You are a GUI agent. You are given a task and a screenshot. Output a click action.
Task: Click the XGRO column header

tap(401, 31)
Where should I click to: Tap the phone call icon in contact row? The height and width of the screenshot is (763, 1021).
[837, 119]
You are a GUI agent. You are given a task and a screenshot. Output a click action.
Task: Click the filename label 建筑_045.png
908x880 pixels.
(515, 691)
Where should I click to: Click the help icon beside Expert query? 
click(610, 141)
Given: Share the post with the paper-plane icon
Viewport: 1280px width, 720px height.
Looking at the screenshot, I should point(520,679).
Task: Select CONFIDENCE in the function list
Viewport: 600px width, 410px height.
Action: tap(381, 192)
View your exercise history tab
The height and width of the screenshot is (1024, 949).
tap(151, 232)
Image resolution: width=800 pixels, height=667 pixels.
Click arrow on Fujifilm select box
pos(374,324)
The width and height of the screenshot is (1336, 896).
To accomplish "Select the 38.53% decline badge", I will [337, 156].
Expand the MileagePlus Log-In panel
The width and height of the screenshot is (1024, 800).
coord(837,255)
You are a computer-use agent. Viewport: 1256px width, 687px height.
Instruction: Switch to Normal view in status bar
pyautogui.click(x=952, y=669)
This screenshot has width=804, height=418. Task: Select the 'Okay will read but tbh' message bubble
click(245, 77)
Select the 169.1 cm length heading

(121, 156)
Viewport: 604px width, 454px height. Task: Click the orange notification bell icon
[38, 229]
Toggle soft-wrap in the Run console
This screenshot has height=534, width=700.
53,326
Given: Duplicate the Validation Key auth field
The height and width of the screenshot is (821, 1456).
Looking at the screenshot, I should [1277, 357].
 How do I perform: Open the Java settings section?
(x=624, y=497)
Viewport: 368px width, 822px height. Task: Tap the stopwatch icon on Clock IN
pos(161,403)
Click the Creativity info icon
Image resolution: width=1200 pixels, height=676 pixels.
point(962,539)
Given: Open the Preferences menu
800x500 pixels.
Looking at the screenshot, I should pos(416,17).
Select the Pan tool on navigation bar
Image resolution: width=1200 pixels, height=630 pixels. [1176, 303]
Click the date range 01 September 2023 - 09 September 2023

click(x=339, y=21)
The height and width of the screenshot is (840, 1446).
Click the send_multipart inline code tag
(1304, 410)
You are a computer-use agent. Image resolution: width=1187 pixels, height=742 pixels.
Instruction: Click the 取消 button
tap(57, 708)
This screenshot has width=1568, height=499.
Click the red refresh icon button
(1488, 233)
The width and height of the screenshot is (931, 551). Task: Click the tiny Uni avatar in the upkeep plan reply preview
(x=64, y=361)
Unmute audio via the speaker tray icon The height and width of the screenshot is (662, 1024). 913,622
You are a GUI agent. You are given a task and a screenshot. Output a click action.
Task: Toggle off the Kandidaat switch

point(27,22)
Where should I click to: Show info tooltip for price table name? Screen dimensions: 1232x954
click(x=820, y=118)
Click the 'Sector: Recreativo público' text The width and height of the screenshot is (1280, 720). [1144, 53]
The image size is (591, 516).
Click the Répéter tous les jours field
###
Take the listing above and repeat exactly the lines from the one containing "Where should I click to: Click" through the one containing "Task: Select CONFIDENCE in the function list", both included.

Where should I click to: Click the help icon beside Expert query? 
click(610, 141)
Given: Share the post with the paper-plane icon
Viewport: 1280px width, 720px height.
Looking at the screenshot, I should point(520,679).
Task: Select CONFIDENCE in the function list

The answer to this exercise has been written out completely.